■ Dataset records ■
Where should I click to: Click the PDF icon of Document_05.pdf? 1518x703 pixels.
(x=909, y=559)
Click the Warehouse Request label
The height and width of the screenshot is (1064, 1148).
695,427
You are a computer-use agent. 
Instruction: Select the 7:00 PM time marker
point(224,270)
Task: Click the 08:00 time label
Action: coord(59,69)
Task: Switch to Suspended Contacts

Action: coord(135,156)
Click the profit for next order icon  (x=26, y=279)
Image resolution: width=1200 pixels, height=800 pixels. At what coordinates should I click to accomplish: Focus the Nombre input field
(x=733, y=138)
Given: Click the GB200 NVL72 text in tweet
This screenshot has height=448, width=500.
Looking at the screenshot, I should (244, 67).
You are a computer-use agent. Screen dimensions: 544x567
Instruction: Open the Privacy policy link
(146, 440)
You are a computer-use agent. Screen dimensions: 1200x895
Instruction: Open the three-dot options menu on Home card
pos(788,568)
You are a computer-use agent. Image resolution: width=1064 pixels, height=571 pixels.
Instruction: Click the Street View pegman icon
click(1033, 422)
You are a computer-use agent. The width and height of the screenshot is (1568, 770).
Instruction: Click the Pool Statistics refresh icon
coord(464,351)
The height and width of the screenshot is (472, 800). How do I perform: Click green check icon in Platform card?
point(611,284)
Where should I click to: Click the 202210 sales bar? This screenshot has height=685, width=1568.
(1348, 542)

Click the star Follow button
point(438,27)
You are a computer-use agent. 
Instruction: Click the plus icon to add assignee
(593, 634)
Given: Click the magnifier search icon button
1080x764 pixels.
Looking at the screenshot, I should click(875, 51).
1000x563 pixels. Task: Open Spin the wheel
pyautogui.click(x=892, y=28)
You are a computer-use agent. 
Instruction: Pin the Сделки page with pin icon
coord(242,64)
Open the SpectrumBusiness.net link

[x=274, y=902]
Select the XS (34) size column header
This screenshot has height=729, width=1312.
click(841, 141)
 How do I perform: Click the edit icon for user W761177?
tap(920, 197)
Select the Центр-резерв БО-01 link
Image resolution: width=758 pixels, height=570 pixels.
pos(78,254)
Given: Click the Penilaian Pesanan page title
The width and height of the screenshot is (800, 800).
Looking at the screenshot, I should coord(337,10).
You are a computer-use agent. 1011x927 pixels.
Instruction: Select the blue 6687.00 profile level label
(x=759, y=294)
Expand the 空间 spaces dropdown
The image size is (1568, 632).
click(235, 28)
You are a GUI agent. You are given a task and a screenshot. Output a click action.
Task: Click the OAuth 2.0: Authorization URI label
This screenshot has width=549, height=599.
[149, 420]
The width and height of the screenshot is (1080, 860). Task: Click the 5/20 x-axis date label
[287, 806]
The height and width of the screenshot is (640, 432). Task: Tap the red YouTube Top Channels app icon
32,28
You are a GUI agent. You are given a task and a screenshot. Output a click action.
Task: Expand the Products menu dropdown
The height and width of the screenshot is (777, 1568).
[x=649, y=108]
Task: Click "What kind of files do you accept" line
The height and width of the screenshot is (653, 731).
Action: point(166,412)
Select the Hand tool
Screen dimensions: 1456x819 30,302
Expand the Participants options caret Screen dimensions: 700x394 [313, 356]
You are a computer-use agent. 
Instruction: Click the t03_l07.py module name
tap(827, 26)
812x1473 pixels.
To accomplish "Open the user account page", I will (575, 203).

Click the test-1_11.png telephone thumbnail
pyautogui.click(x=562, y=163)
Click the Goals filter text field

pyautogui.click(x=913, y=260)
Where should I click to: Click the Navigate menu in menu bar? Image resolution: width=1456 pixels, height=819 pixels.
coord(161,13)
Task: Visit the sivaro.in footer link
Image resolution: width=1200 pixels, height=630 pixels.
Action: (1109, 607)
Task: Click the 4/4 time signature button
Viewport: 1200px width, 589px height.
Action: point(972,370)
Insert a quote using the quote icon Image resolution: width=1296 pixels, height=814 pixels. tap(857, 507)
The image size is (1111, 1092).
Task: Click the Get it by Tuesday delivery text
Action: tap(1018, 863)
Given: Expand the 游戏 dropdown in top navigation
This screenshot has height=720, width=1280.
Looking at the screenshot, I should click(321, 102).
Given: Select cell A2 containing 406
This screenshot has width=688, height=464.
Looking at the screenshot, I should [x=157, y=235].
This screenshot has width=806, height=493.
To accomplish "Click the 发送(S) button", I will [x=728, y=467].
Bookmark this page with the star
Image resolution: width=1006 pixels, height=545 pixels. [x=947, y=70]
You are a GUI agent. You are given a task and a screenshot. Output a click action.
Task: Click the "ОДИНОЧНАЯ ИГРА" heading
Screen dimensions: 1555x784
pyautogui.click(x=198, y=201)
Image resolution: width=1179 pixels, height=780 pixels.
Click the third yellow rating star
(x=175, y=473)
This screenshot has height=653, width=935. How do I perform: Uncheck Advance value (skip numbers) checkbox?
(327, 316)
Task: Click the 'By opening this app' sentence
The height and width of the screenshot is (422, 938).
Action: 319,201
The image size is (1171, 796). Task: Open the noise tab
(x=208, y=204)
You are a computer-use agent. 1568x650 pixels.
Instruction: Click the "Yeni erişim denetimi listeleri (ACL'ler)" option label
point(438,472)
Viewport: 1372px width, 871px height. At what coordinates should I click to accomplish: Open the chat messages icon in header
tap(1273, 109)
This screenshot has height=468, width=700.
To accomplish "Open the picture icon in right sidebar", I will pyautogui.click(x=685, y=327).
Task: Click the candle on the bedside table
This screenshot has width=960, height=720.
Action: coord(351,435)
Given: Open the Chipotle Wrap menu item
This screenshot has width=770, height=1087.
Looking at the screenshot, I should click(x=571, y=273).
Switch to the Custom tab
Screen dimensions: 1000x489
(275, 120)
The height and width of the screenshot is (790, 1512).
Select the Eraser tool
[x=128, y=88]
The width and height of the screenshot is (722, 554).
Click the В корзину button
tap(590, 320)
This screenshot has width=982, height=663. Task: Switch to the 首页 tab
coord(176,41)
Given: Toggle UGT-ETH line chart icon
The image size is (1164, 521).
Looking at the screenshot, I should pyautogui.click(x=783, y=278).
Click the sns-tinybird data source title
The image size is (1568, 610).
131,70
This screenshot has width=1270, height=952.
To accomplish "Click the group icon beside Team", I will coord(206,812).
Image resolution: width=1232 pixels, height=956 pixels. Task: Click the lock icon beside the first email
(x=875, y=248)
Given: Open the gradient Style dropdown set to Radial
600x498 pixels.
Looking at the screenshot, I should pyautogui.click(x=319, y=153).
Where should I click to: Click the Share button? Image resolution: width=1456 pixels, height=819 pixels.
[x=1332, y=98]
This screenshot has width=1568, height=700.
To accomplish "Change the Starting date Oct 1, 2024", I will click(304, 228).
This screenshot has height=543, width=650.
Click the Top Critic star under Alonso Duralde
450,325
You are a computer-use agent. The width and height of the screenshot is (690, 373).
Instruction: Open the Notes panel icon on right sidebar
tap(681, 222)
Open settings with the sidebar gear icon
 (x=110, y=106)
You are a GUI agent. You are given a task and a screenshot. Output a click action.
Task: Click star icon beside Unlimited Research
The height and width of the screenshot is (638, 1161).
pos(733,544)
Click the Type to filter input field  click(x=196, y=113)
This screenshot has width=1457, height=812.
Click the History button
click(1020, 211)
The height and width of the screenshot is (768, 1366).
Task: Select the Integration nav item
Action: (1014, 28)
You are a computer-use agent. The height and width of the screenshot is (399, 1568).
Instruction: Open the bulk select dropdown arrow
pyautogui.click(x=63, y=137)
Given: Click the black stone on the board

■ What the task asks ■
Each of the records shown above needs to be repeated exactly.

■ Final answer ■
Where should I click to: Click the PDF icon of Document_05.pdf? 1518x703 pixels.
(x=909, y=559)
Click the Warehouse Request label
The height and width of the screenshot is (1064, 1148).
695,427
You are a computer-use agent. 
Instruction: Select the 7:00 PM time marker
point(224,270)
Task: Click the 08:00 time label
Action: coord(59,69)
Task: Switch to Suspended Contacts

Action: coord(135,156)
Click the profit for next order icon  (x=26, y=279)
Image resolution: width=1200 pixels, height=800 pixels. At what coordinates should I click to accomplish: Focus the Nombre input field
(x=733, y=138)
Given: Click the GB200 NVL72 text in tweet
This screenshot has height=448, width=500.
Looking at the screenshot, I should (244, 67).
You are a computer-use agent. Screen dimensions: 544x567
Instruction: Open the Privacy policy link
(146, 440)
You are a computer-use agent. Screen dimensions: 1200x895
Instruction: Open the three-dot options menu on Home card
pos(788,568)
You are a computer-use agent. Image resolution: width=1064 pixels, height=571 pixels.
Instruction: Click the Street View pegman icon
click(1033, 422)
You are a computer-use agent. The width and height of the screenshot is (1568, 770).
Instruction: Click the Pool Statistics refresh icon
coord(464,351)
The height and width of the screenshot is (472, 800). How do I perform: Click green check icon in Platform card?
point(611,284)
Where should I click to: Click the 202210 sales bar? This screenshot has height=685, width=1568.
(1348, 542)

Click the star Follow button
point(438,27)
You are a computer-use agent. 
Instruction: Click the plus icon to add assignee
(593, 634)
Given: Click the magnifier search icon button
1080x764 pixels.
Looking at the screenshot, I should click(875, 51).
1000x563 pixels. Task: Open Spin the wheel
pyautogui.click(x=892, y=28)
You are a computer-use agent. 
Instruction: Pin the Сделки page with pin icon
coord(242,64)
Open the SpectrumBusiness.net link

[x=274, y=902]
Select the XS (34) size column header
This screenshot has height=729, width=1312.
click(841, 141)
 How do I perform: Click the edit icon for user W761177?
tap(920, 197)
Select the Центр-резерв БО-01 link
Image resolution: width=758 pixels, height=570 pixels.
pos(78,254)
Given: Click the Penilaian Pesanan page title
The width and height of the screenshot is (800, 800).
Looking at the screenshot, I should coord(337,10).
You are a computer-use agent. 1011x927 pixels.
Instruction: Select the blue 6687.00 profile level label
(x=759, y=294)
Expand the 空间 spaces dropdown
The image size is (1568, 632).
click(235, 28)
You are a GUI agent. You are given a task and a screenshot. Output a click action.
Task: Click the OAuth 2.0: Authorization URI label
This screenshot has width=549, height=599.
[149, 420]
The width and height of the screenshot is (1080, 860). Task: Click the 5/20 x-axis date label
[287, 806]
The height and width of the screenshot is (640, 432). Task: Tap the red YouTube Top Channels app icon
32,28
You are a GUI agent. You are given a task and a screenshot. Output a click action.
Task: Expand the Products menu dropdown
The height and width of the screenshot is (777, 1568).
[x=649, y=108]
Task: Click "What kind of files do you accept" line
The height and width of the screenshot is (653, 731).
Action: point(166,412)
Select the Hand tool
Screen dimensions: 1456x819 30,302
Expand the Participants options caret Screen dimensions: 700x394 [313, 356]
You are a computer-use agent. 
Instruction: Click the t03_l07.py module name
tap(827, 26)
812x1473 pixels.
To accomplish "Open the user account page", I will (575, 203).

Click the test-1_11.png telephone thumbnail
pyautogui.click(x=562, y=163)
Click the Goals filter text field

pyautogui.click(x=913, y=260)
Where should I click to: Click the Navigate menu in menu bar? Image resolution: width=1456 pixels, height=819 pixels.
coord(161,13)
Task: Visit the sivaro.in footer link
Image resolution: width=1200 pixels, height=630 pixels.
Action: (1109, 607)
Task: Click the 4/4 time signature button
Viewport: 1200px width, 589px height.
Action: point(972,370)
Insert a quote using the quote icon Image resolution: width=1296 pixels, height=814 pixels. tap(857, 507)
The image size is (1111, 1092).
Task: Click the Get it by Tuesday delivery text
Action: tap(1018, 863)
Given: Expand the 游戏 dropdown in top navigation
This screenshot has height=720, width=1280.
Looking at the screenshot, I should click(321, 102).
Given: Select cell A2 containing 406
This screenshot has width=688, height=464.
Looking at the screenshot, I should [x=157, y=235].
This screenshot has width=806, height=493.
To accomplish "Click the 发送(S) button", I will [x=728, y=467].
Bookmark this page with the star
Image resolution: width=1006 pixels, height=545 pixels. [x=947, y=70]
You are a GUI agent. You are given a task and a screenshot. Output a click action.
Task: Click the "ОДИНОЧНАЯ ИГРА" heading
Screen dimensions: 1555x784
pyautogui.click(x=198, y=201)
Image resolution: width=1179 pixels, height=780 pixels.
Click the third yellow rating star
(x=175, y=473)
This screenshot has height=653, width=935. How do I perform: Uncheck Advance value (skip numbers) checkbox?
(327, 316)
Task: Click the 'By opening this app' sentence
The height and width of the screenshot is (422, 938).
Action: 319,201
The image size is (1171, 796). Task: Open the noise tab
(x=208, y=204)
You are a computer-use agent. 1568x650 pixels.
Instruction: Click the "Yeni erişim denetimi listeleri (ACL'ler)" option label
point(438,472)
Viewport: 1372px width, 871px height. At what coordinates should I click to accomplish: Open the chat messages icon in header
tap(1273, 109)
This screenshot has height=468, width=700.
To accomplish "Open the picture icon in right sidebar", I will pyautogui.click(x=685, y=327).
Task: Click the candle on the bedside table
This screenshot has width=960, height=720.
Action: coord(351,435)
Given: Open the Chipotle Wrap menu item
This screenshot has width=770, height=1087.
Looking at the screenshot, I should click(x=571, y=273).
Switch to the Custom tab
Screen dimensions: 1000x489
(275, 120)
The height and width of the screenshot is (790, 1512).
Select the Eraser tool
[x=128, y=88]
The width and height of the screenshot is (722, 554).
Click the В корзину button
tap(590, 320)
This screenshot has width=982, height=663. Task: Switch to the 首页 tab
coord(176,41)
Given: Toggle UGT-ETH line chart icon
The image size is (1164, 521).
Looking at the screenshot, I should pyautogui.click(x=783, y=278).
Click the sns-tinybird data source title
The image size is (1568, 610).
131,70
This screenshot has width=1270, height=952.
To accomplish "Click the group icon beside Team", I will coord(206,812).
Image resolution: width=1232 pixels, height=956 pixels. Task: Click the lock icon beside the first email
(x=875, y=248)
Given: Open the gradient Style dropdown set to Radial
600x498 pixels.
Looking at the screenshot, I should pyautogui.click(x=319, y=153).
Where should I click to: Click the Share button? Image resolution: width=1456 pixels, height=819 pixels.
[x=1332, y=98]
This screenshot has width=1568, height=700.
To accomplish "Change the Starting date Oct 1, 2024", I will click(304, 228).
This screenshot has height=543, width=650.
Click the Top Critic star under Alonso Duralde
450,325
You are a computer-use agent. The width and height of the screenshot is (690, 373).
Instruction: Open the Notes panel icon on right sidebar
tap(681, 222)
Open settings with the sidebar gear icon
 (x=110, y=106)
You are a GUI agent. You are given a task and a screenshot. Output a click action.
Task: Click star icon beside Unlimited Research
The height and width of the screenshot is (638, 1161).
pos(733,544)
Click the Type to filter input field  click(x=196, y=113)
This screenshot has width=1457, height=812.
Click the History button
click(1020, 211)
The height and width of the screenshot is (768, 1366).
Task: Select the Integration nav item
Action: (1014, 28)
You are a computer-use agent. The height and width of the screenshot is (399, 1568).
Instruction: Open the bulk select dropdown arrow
pyautogui.click(x=63, y=137)
Given: Click the black stone on the board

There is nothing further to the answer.